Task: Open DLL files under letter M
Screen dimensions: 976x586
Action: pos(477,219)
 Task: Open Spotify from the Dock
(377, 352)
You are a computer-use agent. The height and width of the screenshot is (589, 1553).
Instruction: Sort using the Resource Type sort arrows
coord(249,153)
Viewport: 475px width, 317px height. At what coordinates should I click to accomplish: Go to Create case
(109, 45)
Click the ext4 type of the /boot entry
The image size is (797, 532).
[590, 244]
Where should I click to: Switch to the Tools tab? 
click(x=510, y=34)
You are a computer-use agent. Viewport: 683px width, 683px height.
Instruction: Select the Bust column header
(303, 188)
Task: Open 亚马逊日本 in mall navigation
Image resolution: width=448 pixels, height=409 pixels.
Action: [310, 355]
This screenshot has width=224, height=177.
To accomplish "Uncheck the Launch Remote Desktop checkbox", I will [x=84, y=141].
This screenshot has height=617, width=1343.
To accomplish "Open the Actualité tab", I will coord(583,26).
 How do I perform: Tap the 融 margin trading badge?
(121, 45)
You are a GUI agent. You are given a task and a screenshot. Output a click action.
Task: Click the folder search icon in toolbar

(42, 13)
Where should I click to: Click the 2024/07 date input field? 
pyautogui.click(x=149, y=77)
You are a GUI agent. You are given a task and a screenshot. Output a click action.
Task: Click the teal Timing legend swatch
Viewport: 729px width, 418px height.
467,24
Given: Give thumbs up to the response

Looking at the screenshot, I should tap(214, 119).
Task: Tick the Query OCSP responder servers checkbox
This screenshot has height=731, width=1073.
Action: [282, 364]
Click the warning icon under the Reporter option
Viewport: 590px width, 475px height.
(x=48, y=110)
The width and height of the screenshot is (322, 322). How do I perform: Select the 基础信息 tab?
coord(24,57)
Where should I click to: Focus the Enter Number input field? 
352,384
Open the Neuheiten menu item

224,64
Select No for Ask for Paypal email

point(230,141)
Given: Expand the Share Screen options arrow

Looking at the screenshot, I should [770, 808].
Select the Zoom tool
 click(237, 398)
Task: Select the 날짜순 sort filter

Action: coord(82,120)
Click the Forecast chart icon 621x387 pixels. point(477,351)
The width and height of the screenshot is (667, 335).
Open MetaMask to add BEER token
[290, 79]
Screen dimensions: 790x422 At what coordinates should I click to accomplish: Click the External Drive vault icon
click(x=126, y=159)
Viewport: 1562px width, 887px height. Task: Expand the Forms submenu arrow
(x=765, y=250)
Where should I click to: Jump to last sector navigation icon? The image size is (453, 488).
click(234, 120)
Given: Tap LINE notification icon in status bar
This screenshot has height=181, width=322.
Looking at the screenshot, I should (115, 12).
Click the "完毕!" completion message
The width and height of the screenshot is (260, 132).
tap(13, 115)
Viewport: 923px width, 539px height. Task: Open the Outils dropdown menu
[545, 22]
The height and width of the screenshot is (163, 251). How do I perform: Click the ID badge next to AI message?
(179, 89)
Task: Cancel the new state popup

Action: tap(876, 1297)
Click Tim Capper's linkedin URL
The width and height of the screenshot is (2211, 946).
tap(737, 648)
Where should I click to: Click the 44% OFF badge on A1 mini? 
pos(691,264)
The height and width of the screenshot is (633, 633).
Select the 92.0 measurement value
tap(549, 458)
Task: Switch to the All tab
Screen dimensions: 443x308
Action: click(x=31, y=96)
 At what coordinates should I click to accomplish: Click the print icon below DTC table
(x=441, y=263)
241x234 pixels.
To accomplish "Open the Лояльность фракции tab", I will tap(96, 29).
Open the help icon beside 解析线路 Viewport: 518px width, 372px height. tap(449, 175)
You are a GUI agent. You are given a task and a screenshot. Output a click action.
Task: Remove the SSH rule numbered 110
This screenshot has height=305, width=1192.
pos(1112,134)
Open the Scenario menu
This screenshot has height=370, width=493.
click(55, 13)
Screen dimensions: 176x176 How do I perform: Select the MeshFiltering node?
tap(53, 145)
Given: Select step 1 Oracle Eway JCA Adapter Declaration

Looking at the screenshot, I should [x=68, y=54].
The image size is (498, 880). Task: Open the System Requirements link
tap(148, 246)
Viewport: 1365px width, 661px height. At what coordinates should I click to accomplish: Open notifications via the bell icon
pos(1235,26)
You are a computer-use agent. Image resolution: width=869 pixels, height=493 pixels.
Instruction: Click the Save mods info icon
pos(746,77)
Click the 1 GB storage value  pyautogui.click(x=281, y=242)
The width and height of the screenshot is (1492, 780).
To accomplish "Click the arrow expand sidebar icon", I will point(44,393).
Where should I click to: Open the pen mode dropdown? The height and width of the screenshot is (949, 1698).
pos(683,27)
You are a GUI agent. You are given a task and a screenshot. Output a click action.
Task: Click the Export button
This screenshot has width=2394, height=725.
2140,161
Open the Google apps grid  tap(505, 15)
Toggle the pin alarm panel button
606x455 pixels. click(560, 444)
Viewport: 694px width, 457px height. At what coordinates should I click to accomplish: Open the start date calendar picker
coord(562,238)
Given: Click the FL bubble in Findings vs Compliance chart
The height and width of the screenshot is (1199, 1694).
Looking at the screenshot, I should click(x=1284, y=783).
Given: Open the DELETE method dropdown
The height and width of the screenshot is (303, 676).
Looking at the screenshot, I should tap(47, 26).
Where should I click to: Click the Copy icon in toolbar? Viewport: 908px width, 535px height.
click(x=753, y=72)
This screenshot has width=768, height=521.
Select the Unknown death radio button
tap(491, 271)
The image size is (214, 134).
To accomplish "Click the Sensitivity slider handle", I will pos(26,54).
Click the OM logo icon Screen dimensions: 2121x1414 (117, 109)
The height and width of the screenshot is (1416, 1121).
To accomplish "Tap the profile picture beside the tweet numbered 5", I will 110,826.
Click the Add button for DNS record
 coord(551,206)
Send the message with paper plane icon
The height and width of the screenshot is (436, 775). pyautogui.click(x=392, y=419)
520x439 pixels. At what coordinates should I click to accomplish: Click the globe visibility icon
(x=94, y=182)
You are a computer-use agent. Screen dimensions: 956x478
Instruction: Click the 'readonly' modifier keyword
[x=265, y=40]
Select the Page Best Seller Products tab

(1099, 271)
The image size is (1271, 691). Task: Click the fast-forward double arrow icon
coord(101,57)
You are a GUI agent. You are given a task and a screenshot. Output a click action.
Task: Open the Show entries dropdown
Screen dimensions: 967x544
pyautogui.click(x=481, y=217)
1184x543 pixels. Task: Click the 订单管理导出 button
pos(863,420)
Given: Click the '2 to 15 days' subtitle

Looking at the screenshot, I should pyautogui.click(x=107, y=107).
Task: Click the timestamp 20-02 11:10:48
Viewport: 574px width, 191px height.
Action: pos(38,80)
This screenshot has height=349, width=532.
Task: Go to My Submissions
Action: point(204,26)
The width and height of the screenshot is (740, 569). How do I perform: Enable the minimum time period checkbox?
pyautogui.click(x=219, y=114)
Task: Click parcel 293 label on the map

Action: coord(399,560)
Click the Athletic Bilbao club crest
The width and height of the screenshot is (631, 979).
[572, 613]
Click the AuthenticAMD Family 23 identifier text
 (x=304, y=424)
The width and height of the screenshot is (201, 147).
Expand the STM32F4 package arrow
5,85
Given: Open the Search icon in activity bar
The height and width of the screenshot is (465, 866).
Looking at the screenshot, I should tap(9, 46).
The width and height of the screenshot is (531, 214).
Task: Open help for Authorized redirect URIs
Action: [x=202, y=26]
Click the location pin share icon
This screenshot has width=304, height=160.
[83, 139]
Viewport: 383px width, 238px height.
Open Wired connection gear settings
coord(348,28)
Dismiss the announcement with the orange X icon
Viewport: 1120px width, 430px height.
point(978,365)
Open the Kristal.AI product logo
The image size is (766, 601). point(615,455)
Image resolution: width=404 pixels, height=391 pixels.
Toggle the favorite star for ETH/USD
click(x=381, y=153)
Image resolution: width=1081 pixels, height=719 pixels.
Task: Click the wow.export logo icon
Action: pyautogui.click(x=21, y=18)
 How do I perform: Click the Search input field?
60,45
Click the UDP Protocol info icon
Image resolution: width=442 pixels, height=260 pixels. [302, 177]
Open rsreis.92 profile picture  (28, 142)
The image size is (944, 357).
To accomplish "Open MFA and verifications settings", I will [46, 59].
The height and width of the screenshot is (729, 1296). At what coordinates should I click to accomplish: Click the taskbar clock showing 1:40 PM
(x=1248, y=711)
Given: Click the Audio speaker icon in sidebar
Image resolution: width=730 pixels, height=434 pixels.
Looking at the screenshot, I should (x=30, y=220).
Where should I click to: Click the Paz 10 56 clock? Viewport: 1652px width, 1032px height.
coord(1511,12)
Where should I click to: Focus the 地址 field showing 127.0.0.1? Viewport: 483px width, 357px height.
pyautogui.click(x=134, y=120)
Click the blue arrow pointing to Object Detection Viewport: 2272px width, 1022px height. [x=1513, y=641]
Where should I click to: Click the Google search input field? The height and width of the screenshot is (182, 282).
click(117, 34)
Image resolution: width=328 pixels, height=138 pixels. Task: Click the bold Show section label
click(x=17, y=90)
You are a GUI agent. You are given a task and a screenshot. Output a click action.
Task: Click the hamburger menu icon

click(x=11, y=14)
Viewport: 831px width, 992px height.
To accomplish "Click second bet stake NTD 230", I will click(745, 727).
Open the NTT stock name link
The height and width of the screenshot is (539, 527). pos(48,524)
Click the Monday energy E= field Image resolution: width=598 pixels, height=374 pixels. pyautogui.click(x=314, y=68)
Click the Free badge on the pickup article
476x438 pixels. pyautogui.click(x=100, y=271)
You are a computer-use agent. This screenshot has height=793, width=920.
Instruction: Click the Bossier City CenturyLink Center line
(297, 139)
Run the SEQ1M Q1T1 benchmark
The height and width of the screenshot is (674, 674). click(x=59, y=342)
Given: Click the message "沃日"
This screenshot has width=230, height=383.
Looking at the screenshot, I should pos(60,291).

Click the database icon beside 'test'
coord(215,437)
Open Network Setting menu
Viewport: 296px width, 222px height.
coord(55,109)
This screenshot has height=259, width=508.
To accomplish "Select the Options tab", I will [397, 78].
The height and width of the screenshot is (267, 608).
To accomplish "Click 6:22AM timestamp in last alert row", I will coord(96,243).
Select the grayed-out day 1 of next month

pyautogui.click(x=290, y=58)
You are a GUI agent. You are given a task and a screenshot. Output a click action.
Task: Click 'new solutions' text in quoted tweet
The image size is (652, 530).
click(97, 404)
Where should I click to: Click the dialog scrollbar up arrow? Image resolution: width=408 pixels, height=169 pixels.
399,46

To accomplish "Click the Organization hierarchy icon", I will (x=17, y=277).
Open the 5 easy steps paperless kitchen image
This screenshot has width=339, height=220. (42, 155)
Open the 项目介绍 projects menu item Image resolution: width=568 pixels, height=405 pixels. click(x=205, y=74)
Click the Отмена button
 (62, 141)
____________
> [CO NALEŻY ZROBIĆ]:
Przepisz w formie listy numerowanej wszystkie wiersze od początku wpisów w dół aż do wiersza zawierającego „Looking at the screenshot, I should [770, 808].”, łącznie z nim. Puste wiersze pomiń.

> [ROZWIĄZANIE PISEMNE]:
1. Task: Open DLL files under letter M
2. Screen dimensions: 976x586
3. Action: pos(477,219)
4.  Task: Open Spotify from the Dock
5. (377, 352)
6. You are a computer-use agent. The height and width of the screenshot is (589, 1553).
7. Instruction: Sort using the Resource Type sort arrows
8. coord(249,153)
9. Viewport: 475px width, 317px height. At what coordinates should I click to accomplish: Go to Create case
10. (109, 45)
11. Click the ext4 type of the /boot entry
12. The image size is (797, 532).
13. [590, 244]
14. Where should I click to: Switch to the Tools tab? 
15. click(x=510, y=34)
16. You are a computer-use agent. Viewport: 683px width, 683px height.
17. Instruction: Select the Bust column header
18. (303, 188)
19. Task: Open 亚马逊日本 in mall navigation
20. Image resolution: width=448 pixels, height=409 pixels.
21. Action: [310, 355]
22. This screenshot has width=224, height=177.
23. To accomplish "Uncheck the Launch Remote Desktop checkbox", I will [x=84, y=141].
24. This screenshot has height=617, width=1343.
25. To accomplish "Open the Actualité tab", I will coord(583,26).
26.  How do I perform: Tap the 融 margin trading badge?
27. (121, 45)
28. You are a GUI agent. You are given a task and a screenshot. Output a click action.
29. Task: Click the folder search icon in toolbar
30. (42, 13)
31. Where should I click to: Click the 2024/07 date input field? 
32. pyautogui.click(x=149, y=77)
33. You are a GUI agent. You are given a task and a screenshot. Output a click action.
34. Task: Click the teal Timing legend swatch
35. Viewport: 729px width, 418px height.
36. 467,24
37. Given: Give thumbs up to the response
38. Looking at the screenshot, I should tap(214, 119).
39. Task: Tick the Query OCSP responder servers checkbox
40. This screenshot has height=731, width=1073.
41. Action: [282, 364]
42. Click the warning icon under the Reporter option
43. Viewport: 590px width, 475px height.
44. (x=48, y=110)
45. The width and height of the screenshot is (322, 322). How do I perform: Select the 基础信息 tab?
46. coord(24,57)
47. Where should I click to: Focus the Enter Number input field? 
48. 352,384
49. Open the Neuheiten menu item
50. 224,64
51. Select No for Ask for Paypal email
52. point(230,141)
53. Given: Expand the Share Screen options arrow
54. Looking at the screenshot, I should [770, 808].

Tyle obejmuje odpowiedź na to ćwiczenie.